2. Rule by law rather than rule of law continues in Thailand. The term ‘rule by law’ is often associated with China, in which there exists a legalist tradition of using the law as a tool to facilitate social control (yi fa zhi guo, governing the nation with law). But legalism has also been prominent in Thai politics. Duncan McCargo wrote in 2015:
Most studies of Thai constitutions and constitution-drafting have focused on the ways in which successive drafters have sought to deploy legal engineering to shape politics and society — a “rules of the game” approach…In the Thai context, legalism often appears a natural ally to authoritarianism, and is closely linked to a dominant culture of legal conservatism.
Duncan McCargo
A less generous way to put it would be that Thailand is addicted to judicial coups, where the law can be weaponized against political enemies. One famous instance of this came in 2008, when then-prime minister Samak Sundaravej was removed from office for appearing on the ‘Tasting and Grumbling’ cooking show. I was nine years old then, and I cheered the results. To me, then, it seemed like the triumph of the rule of law over the corrupt politicians.
Of course, as I looked at politics from a more comparative lens, I came to realize that this was not the case; heads of government elsewhere were not booted out of office for minor infractions, and judiciaries in other countries were unable to deploy such overbearing power over the executive and legislature. Unfortunately, over ten years later, Thailand is stuck in the same trap.
Rule by law is not dangerous simply because of how it perverts the rule of law. It has had, is having, and will continue to have a corrosive effect on trust in judicial processes in Thailand by the perception that the force of the law is often applied selectively when it serves the interests of those in power. . This politics of resentment was illustrated clearly on Twitter, when the hashtag #ธนาธร (#Thanathorn) began trending globally as many Twitter users cried out against what they called injustice.
3. What is the future of progressive politics in Thailand? The threats against Future Forward have not ended. Further legal cases can lead to Thanathorn’s imprisonment and even Future Forward’s dissolution.
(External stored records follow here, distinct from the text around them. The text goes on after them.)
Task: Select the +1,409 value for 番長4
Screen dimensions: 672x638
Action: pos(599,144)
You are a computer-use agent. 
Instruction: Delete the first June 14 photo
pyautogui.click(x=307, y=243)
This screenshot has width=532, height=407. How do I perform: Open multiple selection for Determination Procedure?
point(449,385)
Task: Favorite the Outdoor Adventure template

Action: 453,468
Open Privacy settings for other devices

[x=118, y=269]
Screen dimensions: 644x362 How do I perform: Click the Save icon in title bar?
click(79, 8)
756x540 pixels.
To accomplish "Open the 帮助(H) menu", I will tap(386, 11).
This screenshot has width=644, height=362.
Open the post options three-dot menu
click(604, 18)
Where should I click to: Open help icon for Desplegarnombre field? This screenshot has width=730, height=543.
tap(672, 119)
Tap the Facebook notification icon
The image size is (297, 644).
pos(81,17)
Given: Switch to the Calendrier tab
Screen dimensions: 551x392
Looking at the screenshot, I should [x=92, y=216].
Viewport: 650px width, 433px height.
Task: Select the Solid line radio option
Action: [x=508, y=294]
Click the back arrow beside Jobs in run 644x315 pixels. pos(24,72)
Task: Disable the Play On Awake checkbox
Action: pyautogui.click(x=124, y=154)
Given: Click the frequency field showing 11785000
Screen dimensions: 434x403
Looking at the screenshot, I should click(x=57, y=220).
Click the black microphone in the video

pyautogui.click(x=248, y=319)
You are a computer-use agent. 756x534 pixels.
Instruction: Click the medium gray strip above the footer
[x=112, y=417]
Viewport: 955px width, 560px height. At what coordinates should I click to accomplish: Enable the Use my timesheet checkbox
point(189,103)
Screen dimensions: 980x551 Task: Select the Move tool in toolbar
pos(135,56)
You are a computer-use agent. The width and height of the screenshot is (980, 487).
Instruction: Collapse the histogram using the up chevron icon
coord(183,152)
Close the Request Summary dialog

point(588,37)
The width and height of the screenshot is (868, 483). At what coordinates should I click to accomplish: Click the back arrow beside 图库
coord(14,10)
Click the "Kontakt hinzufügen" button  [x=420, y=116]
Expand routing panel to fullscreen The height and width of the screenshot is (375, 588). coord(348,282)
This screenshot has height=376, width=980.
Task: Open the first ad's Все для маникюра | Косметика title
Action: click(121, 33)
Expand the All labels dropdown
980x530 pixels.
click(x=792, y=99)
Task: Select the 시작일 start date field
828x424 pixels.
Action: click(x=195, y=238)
Twin issues arise. Firstly, Thanathorn has emphasized that he is hesitant to call for street protests and still sees parliament as the best way to advocate for political change. This is a perfectly reasonable argument; in a normal parliamentary democracy, parliament is where the locus of power should lie, and Future Forward as the third largest party in the lower house has rightfully embraced the legislative process.
Street protests are disruptive and come with a high human cost when they turn the wrong direction. But should the powers that be continue to close the channels that progressive-minded politicians and ordinary people have to express themselves, Future Forward’s supporters will only become more tempted to take to the streets. As Thanathorn has said, “If they will not let me into parliament, I will be with the people.” But what if the party isn’t allowed in parliament?
Secondly, another question arises of whether or not Future Forward can move on without its iconic founder. Thanathorn has been a major figurehead for the movement; indeed, he was named on the TIME 100 Next list for his role in energizing an exciting new party. But that does not necessarily mean that Thanathorn himself is someone Future Forward can do without. The party’s secretary-general Piyabutr Saengkanokkul, for example, has become a visible figure in parliamentary debates, from which Thanathorn has been absent due to the earlier suspension of his MP duties.
It is also important to note that the rise of Future Forward this year, was not merely the rise of a political party; it was also a phenomenon that brought more young people into the political process. The party’s themes of demilitarization, democratization and decentralization have captivated the passions of millions nationwide. Regardless of whether its leaders are banned from politics, or if the party itself is dissolved: supporters, most of whom who are now implacably opposed to the current sham democracy, will not go anywhere.